Budget Capabilities: Yes, but once again an after thought, not a priority
Reporting: Yes
Investment Monitoring: No
Security: A little hard to track down on the site. They state that they follow “industry standard encryption techniques and practices”, plus comment that passwords are encrypted prior to storage, transferred through SSL and decrypted only during authentication.
Reliability: I have not used enough to comment.
Customer Service: Email only.
Community: Unsure. It says you can add groups, but it appears that it adds people you know through email.
Comments: None.
Price: Free

Company: Intuit Quiken for Mac (I am a Mac user so this would be the one of interest to me)
Software / Online: Both
User Interface: Very good but perhaps a little too technical that it isn’t completely user friendly
Budget Capabilities: Yes
Reporting: Yes, plus allowing custom date ranges
Investment Monitoring: Yes
Community: Yes
Bank Access: Unsure on actual number, but both my regional banks were listed.
Customer Service: A user can call, request a call back, email, chat, or check out their social media sites of Facebook, Twitter and Youtube.
Comments: This is definitely the most professional option for personal finance that also includes reminders for bills and a tax tracking area. I am unsure if it autosyncs transactions or if the user must actually download into the software.
Price: $69 for software ($53 with very accessible coupons) plus $2.99 for online version

After looking at this breakdown, it seems that many of the web players focus on limited functionality but with a free price tag. When it comes to my finances, I would happily pay if I felt the solution was helping me to save money, assisted in thoroughly tracking my finances and still allowed me access to customer service when needed. Looking at the competitors I still lean towards mVelopes, of which my subscription expires in January and at which time I will re-assess. I am truly hoping that their technical issues are resolved at that point, otherwise, I might have to make the move towards Intuit.

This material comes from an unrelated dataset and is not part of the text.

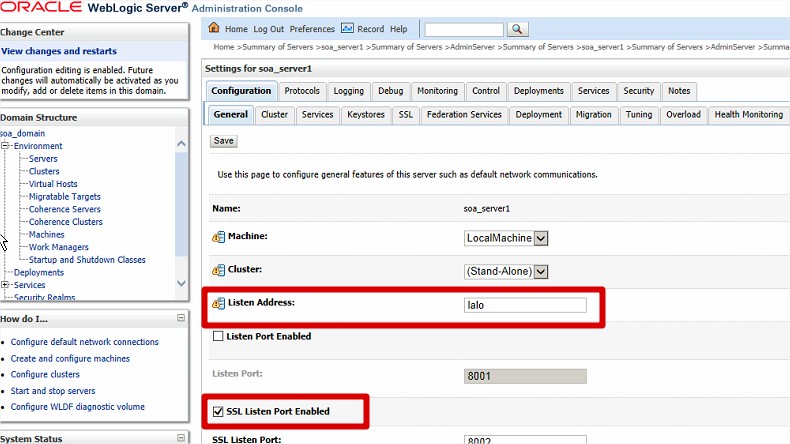
Task: Collapse the How do I panel
Action: click(x=181, y=318)
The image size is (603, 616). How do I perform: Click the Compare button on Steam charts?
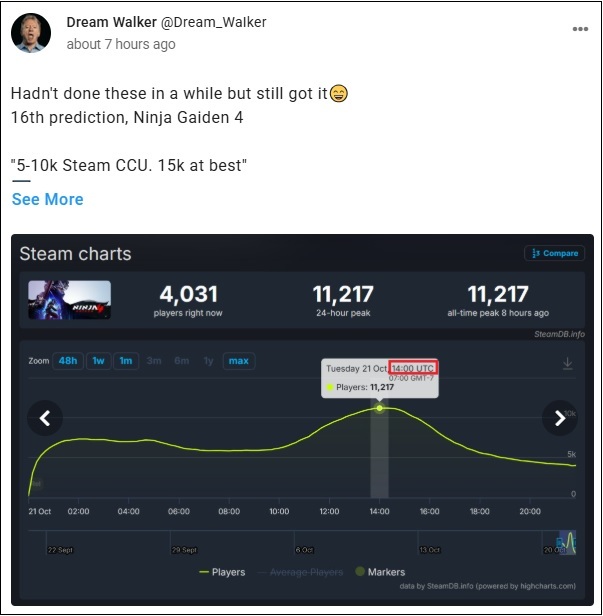point(553,253)
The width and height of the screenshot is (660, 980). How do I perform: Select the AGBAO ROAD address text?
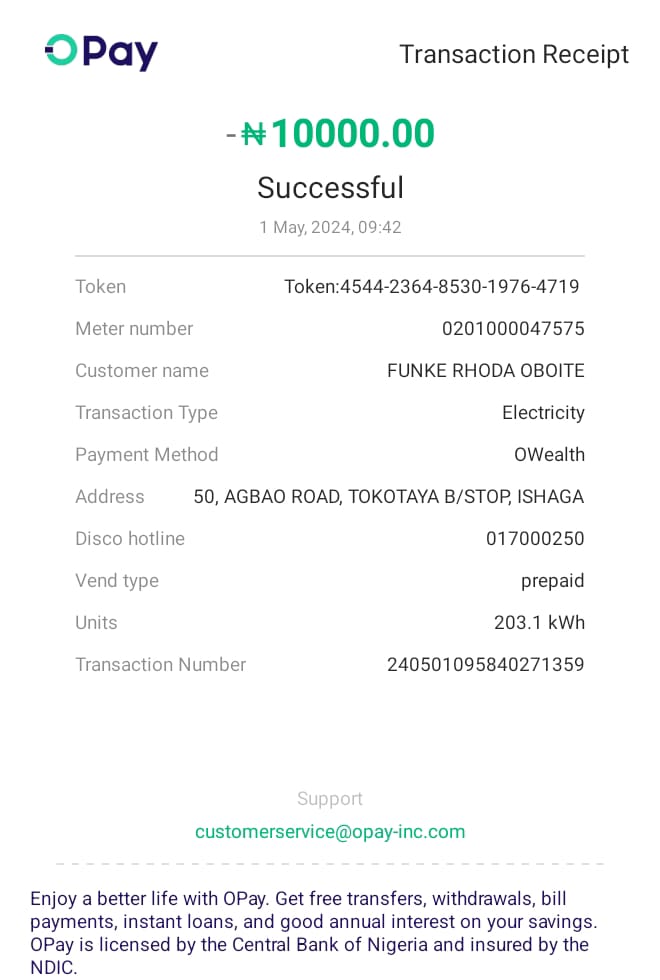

Rachels thoughts on mEnvelopes:

I have been actively managing my finances (i.e. budgeting, investing, etc.) for the past 4 or 5 years and have noticed that the process is substantially easier through the deployment of a personal financial management solution.

For the past 2.5 years I have been using the Utah-based start-up mVelopes for my financial management needs. I have really enjoyed the product, finding the user interface intuitive and complementary of my financial management strategy of budgeting first and spending only the allocated capital. Because mVelopes allowed me to support a local company, I truly tried to be an outstanding customer answering every survey sent my way and suggesting the product to numerous friends, a handful of which joined the service. However, in the last couple months the service has become patchy, ridden with connectivity and transaction issues. I am hoping that this is due to an increase in the user base, resulting in business growing pains. Yet, at the same time I can only wait so long for the engineers to resolve these problems as I am a paying customer .

The worst part about the mVelopes issues is the naïve attitude of the customer service. I have had to contact customer service at least 6 times in the past two months, resulting in the customer service agents tip-toe-ing around a real solution to the problem. It seems that they offer a temporary fix, but never offer me an end date for the actual solution nor compensate me for my loss of time and troubles. The connectivity issue is just a pain, but the missing transactions is disconcerting. For instance, once I noticed that I was missing a transaction and so contacted customer support to learn that in reality I was missing 28 transactions over the past 2 months that had hit their servers but weren’t being pushed through to my user interface. No apology, just a simple "we don’t do refunds due to our terms and services."